##### Extracted information #####
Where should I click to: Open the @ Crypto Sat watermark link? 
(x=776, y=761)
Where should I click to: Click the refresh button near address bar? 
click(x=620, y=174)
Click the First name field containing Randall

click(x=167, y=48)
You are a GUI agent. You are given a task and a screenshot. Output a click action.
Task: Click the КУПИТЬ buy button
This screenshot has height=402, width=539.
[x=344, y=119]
#####
##### Extracted information #####
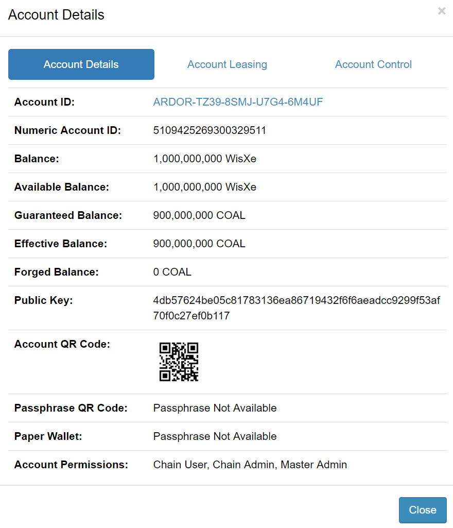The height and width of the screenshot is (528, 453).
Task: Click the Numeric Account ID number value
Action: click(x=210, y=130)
#####
##### Extracted information #####
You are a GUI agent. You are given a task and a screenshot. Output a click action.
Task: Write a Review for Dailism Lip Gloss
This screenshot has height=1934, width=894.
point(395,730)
#####
» **Task item**
Take the lines above from the one containing "Where should I click to: Open" to the one containing "Task: Click the КУПИТЬ buy button" and retype them exactly, both ends included, with nothing added.

» **Task solution**
Where should I click to: Open the @ Crypto Sat watermark link? 
(x=776, y=761)
Where should I click to: Click the refresh button near address bar? 
click(x=620, y=174)
Click the First name field containing Randall

click(x=167, y=48)
You are a GUI agent. You are given a task and a screenshot. Output a click action.
Task: Click the КУПИТЬ buy button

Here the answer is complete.